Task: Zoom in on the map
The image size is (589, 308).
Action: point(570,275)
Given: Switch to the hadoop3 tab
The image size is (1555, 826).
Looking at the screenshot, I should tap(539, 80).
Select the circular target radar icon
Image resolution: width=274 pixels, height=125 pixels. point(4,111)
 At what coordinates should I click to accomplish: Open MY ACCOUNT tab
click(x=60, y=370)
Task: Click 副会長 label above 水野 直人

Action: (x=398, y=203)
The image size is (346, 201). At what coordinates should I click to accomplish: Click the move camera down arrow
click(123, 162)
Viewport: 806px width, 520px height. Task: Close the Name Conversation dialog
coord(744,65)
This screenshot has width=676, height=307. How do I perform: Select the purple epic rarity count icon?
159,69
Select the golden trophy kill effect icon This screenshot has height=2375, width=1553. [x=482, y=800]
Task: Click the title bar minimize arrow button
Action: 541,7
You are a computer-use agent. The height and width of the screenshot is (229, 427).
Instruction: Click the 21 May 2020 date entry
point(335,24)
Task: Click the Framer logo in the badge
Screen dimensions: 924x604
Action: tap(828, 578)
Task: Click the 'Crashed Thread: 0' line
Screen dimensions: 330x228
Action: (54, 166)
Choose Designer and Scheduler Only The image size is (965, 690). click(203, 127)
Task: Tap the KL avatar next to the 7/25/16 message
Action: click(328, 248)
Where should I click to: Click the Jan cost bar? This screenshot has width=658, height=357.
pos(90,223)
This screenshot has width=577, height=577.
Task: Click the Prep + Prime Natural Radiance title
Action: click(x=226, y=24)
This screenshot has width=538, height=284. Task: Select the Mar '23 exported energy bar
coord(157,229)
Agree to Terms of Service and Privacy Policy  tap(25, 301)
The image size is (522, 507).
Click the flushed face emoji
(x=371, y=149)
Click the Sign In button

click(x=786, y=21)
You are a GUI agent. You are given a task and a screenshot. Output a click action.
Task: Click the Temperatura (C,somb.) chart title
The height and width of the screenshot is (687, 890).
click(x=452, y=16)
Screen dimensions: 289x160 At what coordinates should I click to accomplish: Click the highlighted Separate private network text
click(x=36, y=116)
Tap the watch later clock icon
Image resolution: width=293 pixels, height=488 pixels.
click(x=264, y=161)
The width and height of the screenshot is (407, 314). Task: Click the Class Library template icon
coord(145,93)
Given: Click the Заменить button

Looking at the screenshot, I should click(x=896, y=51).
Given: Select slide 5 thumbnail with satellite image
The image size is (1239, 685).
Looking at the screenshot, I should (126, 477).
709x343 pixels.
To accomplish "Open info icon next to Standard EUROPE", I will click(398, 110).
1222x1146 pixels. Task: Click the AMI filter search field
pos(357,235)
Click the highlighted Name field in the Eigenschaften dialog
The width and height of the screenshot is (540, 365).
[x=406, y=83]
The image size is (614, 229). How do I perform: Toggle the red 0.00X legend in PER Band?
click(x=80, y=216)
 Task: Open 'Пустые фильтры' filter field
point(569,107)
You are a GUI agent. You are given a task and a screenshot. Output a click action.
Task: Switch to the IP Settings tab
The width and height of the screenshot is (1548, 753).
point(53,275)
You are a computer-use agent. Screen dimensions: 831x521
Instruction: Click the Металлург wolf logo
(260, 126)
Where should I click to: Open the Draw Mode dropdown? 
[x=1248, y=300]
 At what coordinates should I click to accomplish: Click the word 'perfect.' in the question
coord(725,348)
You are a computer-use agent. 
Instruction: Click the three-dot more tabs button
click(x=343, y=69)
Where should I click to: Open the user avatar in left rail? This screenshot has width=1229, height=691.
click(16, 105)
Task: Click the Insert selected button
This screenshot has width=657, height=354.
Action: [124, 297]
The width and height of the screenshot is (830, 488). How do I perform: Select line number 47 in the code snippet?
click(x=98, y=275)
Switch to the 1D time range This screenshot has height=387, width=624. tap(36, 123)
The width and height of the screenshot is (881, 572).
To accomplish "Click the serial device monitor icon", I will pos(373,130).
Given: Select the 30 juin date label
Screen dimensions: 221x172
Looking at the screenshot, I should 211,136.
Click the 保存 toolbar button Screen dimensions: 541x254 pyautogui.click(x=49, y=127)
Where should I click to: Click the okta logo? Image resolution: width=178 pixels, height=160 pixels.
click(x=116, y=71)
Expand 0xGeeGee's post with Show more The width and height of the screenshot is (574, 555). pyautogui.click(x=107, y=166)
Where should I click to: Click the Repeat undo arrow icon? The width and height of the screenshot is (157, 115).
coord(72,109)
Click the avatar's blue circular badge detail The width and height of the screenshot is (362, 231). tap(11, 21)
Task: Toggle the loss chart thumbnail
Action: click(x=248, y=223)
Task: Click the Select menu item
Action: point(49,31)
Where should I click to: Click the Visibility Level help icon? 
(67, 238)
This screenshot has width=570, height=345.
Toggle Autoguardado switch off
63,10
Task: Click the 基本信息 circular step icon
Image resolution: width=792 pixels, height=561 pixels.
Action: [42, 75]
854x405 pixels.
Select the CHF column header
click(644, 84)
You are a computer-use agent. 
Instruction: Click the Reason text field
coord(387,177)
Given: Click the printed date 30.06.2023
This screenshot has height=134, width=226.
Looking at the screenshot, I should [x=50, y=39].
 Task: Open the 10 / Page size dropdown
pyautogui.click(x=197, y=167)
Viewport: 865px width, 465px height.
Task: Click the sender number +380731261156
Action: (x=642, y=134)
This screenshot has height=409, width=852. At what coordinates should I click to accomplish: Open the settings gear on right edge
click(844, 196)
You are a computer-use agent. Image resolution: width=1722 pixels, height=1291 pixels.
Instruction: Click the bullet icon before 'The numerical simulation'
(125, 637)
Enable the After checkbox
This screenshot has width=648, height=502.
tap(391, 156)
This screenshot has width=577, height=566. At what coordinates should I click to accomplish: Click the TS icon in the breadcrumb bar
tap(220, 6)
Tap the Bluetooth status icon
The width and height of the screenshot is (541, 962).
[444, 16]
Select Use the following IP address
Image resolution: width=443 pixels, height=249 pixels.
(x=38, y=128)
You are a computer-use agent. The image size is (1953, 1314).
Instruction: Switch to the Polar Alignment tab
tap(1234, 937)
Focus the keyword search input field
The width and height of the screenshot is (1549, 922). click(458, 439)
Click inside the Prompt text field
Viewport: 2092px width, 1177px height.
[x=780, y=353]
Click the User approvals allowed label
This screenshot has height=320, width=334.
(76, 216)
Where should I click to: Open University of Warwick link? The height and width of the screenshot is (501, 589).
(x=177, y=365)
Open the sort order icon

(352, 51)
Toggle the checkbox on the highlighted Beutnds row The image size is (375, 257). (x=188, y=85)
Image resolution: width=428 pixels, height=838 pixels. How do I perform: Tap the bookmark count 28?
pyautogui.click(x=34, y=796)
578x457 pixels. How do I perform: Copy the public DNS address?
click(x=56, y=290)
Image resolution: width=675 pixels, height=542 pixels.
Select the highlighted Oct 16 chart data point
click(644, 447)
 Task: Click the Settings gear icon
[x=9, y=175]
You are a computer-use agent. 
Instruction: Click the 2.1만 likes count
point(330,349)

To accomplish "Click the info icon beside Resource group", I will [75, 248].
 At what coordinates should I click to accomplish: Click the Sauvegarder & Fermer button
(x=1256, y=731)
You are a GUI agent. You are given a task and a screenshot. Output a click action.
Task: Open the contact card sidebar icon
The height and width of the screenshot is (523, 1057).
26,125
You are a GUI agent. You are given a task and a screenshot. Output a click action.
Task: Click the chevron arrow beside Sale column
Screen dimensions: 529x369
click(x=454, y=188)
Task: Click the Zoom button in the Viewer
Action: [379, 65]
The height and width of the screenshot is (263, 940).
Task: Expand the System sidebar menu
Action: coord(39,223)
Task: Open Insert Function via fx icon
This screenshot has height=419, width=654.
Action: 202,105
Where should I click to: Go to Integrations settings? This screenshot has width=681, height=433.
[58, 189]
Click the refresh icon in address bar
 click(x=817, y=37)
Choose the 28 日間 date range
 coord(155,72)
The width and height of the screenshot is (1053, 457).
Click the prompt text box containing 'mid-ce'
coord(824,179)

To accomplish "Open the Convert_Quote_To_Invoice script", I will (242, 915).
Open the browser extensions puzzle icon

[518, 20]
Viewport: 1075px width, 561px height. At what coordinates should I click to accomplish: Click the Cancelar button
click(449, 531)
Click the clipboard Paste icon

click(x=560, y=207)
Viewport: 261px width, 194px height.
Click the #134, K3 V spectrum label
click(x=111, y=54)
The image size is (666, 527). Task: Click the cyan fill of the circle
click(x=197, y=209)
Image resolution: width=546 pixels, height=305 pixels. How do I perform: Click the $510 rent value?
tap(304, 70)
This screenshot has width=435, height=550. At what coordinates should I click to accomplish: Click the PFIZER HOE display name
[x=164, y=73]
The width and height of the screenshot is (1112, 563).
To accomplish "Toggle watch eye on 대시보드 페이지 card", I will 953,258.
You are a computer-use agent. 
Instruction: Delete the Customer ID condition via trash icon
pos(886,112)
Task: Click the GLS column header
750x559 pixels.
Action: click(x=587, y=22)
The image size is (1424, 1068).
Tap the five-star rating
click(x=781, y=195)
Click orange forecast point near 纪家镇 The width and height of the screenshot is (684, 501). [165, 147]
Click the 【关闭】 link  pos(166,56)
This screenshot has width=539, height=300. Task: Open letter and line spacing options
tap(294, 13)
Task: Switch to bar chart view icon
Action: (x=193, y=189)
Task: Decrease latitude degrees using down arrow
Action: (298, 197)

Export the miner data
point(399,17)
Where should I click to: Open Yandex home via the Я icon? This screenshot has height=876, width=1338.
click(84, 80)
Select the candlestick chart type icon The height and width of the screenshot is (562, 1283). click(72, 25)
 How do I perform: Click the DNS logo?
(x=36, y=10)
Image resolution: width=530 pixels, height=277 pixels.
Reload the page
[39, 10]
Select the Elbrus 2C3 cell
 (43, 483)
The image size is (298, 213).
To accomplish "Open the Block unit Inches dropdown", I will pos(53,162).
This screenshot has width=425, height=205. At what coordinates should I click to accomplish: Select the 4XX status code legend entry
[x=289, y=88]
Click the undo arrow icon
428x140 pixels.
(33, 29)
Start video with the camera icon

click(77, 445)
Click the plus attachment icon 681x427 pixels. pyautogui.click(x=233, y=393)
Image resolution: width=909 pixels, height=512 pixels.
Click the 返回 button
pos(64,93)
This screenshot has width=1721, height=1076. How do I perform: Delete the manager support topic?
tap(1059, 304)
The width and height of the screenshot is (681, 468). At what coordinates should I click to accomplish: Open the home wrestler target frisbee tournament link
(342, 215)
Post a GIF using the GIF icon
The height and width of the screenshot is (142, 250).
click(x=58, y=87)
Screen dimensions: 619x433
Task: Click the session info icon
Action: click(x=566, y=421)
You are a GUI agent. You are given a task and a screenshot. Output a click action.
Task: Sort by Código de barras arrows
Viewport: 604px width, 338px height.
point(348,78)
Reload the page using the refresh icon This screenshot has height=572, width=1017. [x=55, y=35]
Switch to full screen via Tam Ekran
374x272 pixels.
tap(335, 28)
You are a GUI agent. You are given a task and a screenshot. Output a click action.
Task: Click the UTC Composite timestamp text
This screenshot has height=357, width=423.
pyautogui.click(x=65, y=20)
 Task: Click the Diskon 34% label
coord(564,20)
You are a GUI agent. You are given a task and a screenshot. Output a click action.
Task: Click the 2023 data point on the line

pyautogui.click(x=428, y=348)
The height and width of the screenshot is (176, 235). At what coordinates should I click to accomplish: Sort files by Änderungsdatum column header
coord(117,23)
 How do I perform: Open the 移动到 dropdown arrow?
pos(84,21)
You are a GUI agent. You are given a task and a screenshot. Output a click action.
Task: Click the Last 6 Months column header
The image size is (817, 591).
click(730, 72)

• Set exercise
Print the lines from the one with "Task: Open the 10 / Page size dropdown" up to and including the one with "click(844, 196)", reproducing them exactly as they appear in the records.

• Answer to the problem
 Task: Open the 10 / Page size dropdown
pyautogui.click(x=197, y=167)
Viewport: 865px width, 465px height.
Task: Click the sender number +380731261156
Action: (x=642, y=134)
This screenshot has height=409, width=852. At what coordinates should I click to accomplish: Open the settings gear on right edge
click(844, 196)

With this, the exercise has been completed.